Interview with John Harris, Corporate Vice President, Marketing and Strategy | Article

EDS Logo“It’s essential to have a continuous improvement model with embedded flexibility.”


There are five lines of business that will define EDS today and going forward into the next five years: 1. we will continue to play a major role in the systems technology management arena that’s outsourcing, systems integration, development and maintenance, 2. we’re also building a robust business process management business that’s supply source, teleservices, data mining and warehousing, imaging, environmental and safety, and logistics, 3. consulting, 4. cosourcing is a distinct line of business, and 5. electronic markets card processing, electronic funds transfer, EDI, and internet/ intranet in some ways actually being a direct participant as opposed to a supplier.

On Where Outsourcing Is Heading

I think outsourcing as a generic offering represents a high growth market for all those in the services industry moving beyond the IT services industry. I would say any function is eligible; you just have to put some type of screen in place to determine what should be outsourced. That screen could be capital intensive. It could be where do you benchmark versus the best in the industry. It could be the amount of intellectual capital that’s needed to be resident within your organization versus what could be transferred in from somebody else. It could be closeness to the customer† do you feel comfortable with your outsourcer dealing directly with your customer, or should they be one removed from the customer. It could be kind of value added is there a unique value added that comes from outsourcing that particular function.

On Cosourcing

Some people have tried to use “Cosourcing” as a friendlier way to contract. That was not the definition that EDS had in mind when we service marked and coined it. We think that in terms of the IT services industry, cosourcing is very focused on business performance. If you think back in the industry, outsourcing is primarily directed toward IT efficiency and performance improvement. We wanted to play on a broader field and position cosourcing as being directed toward business performance. It may have a technology underpinning, but it’s really towards dramatically improving the business metrics under which a corporation operates.

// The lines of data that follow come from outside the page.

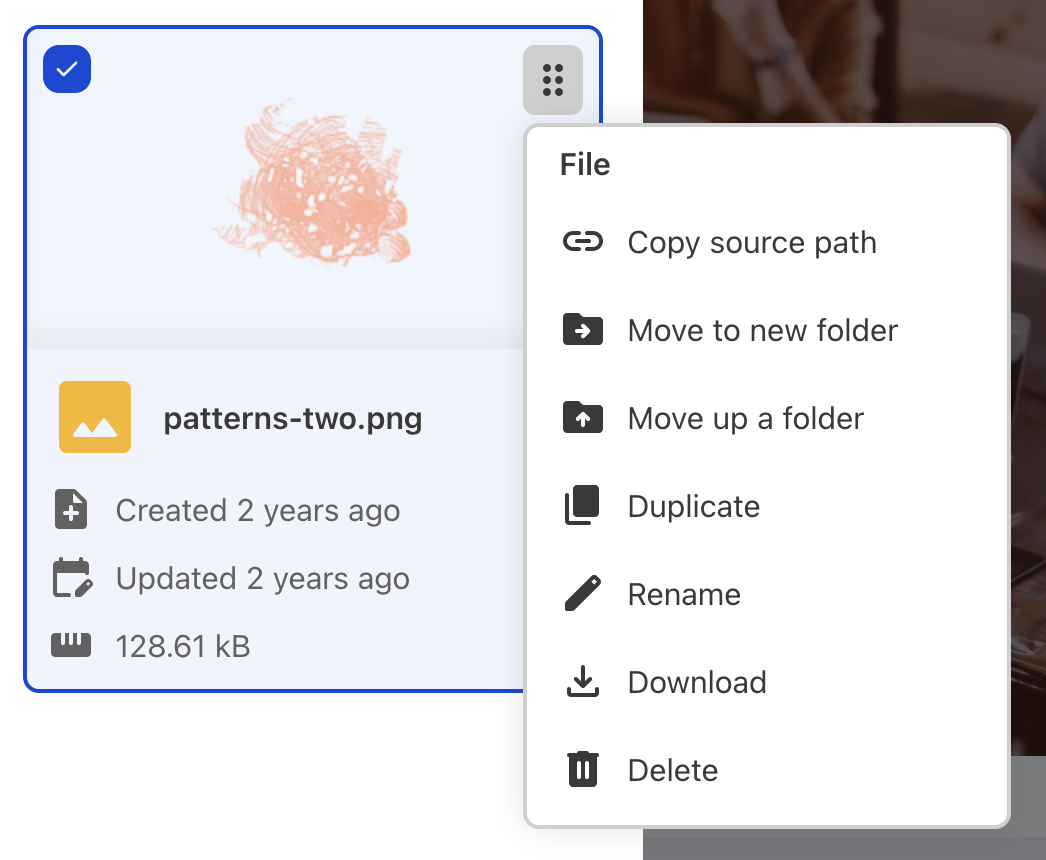
Task: Click the Duplicate copy icon
Action: pyautogui.click(x=583, y=506)
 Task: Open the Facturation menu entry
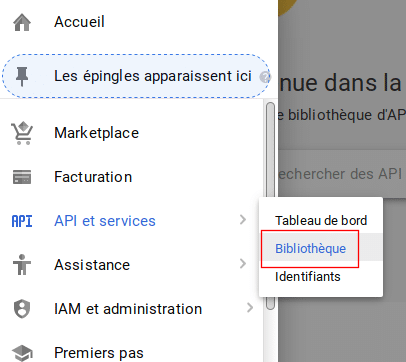click(x=93, y=177)
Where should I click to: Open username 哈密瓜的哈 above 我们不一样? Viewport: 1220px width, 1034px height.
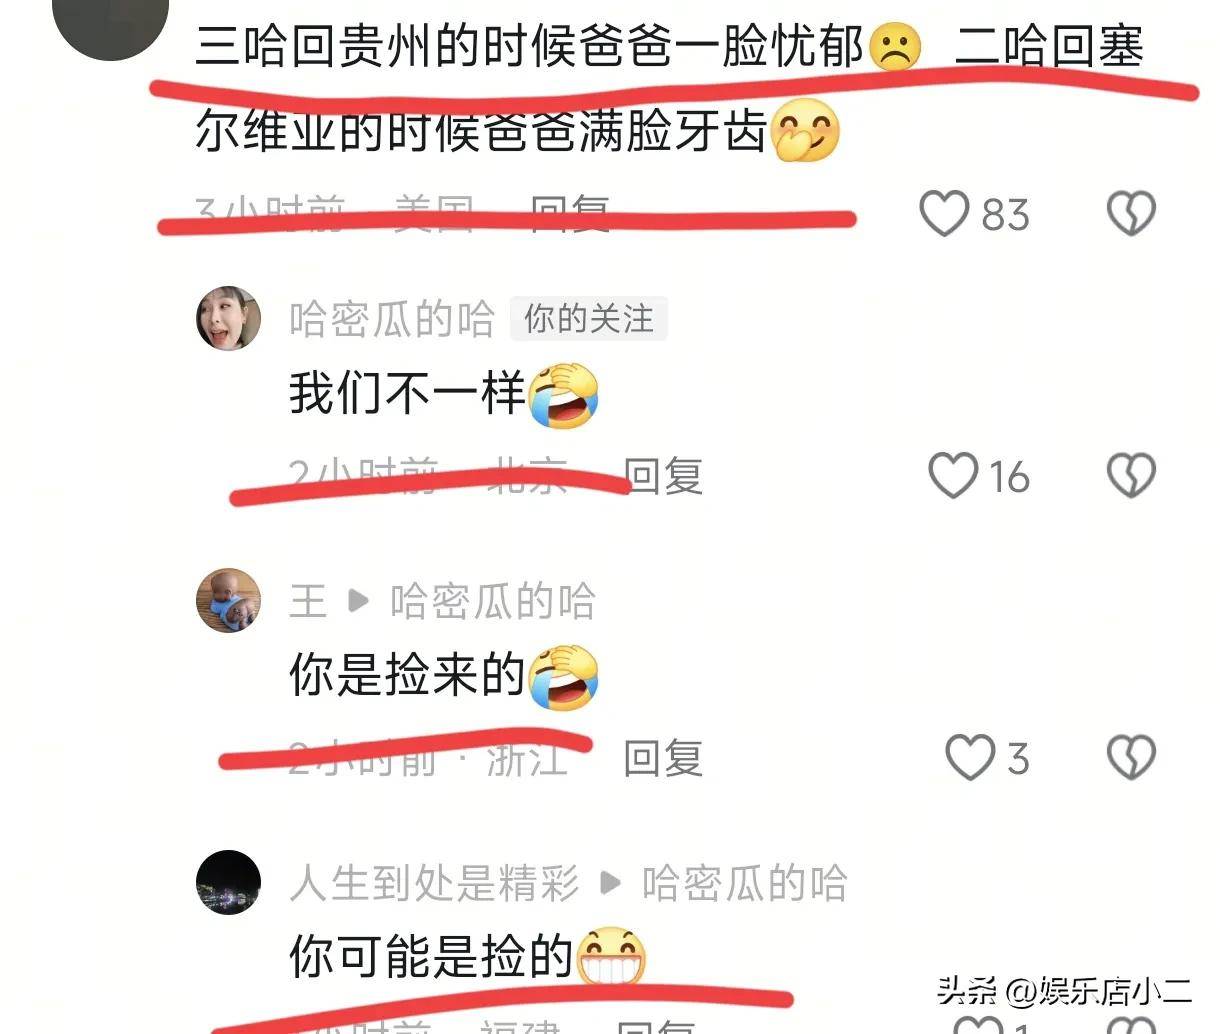391,319
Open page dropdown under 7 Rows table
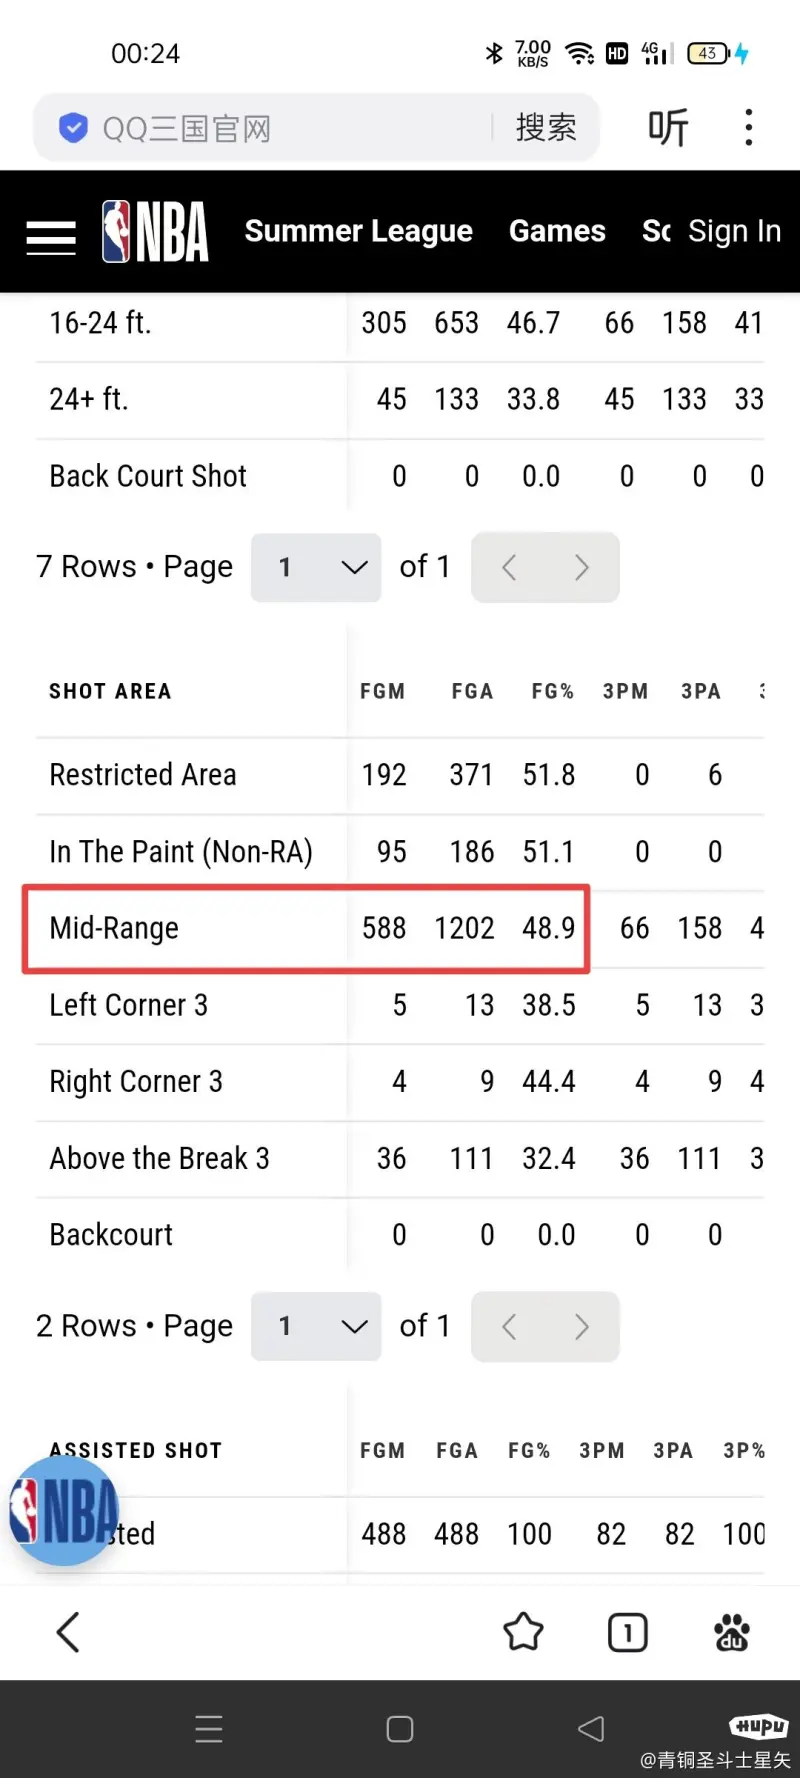This screenshot has width=800, height=1778. coord(316,568)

On Making A Relationship More Flexible

At minimum, you have to have the same flexibility your client had with in-house capability. And it’s essential to have a continuous improvement model with embedded flexibility. That is what you need to focus on, not an adversary relationship that’s going to be rebid every two years. One way to address the continuous improvement issue is to start benchmarking where you are today. In too many cases, no one takes the time to benchmark the performance standards that exist the day the relationship starts. Then three years later when you get into the topic of continuous improvement, you always look at things fonder in the past. So I think benchmarking is absolutely crucial as well as determining the measures. The key is when you’re talking measurement and continuous improvement, it has to be against things that can impact your relationship. It can’t impact the revenue. It can’t impact a lot of things. You really have to focus in on measurable items.

On Considering Outsourcing

Have a clear definition of what you want to achieve in that particular function not necessarily what you want to achieve with the outsourcer, but what do you want to achieve for that function. And then there are a number of benefits that you hope to get one may be cost savings, one may be flexibility, one may be speed to market. But it’s a combination that has to balance all those together.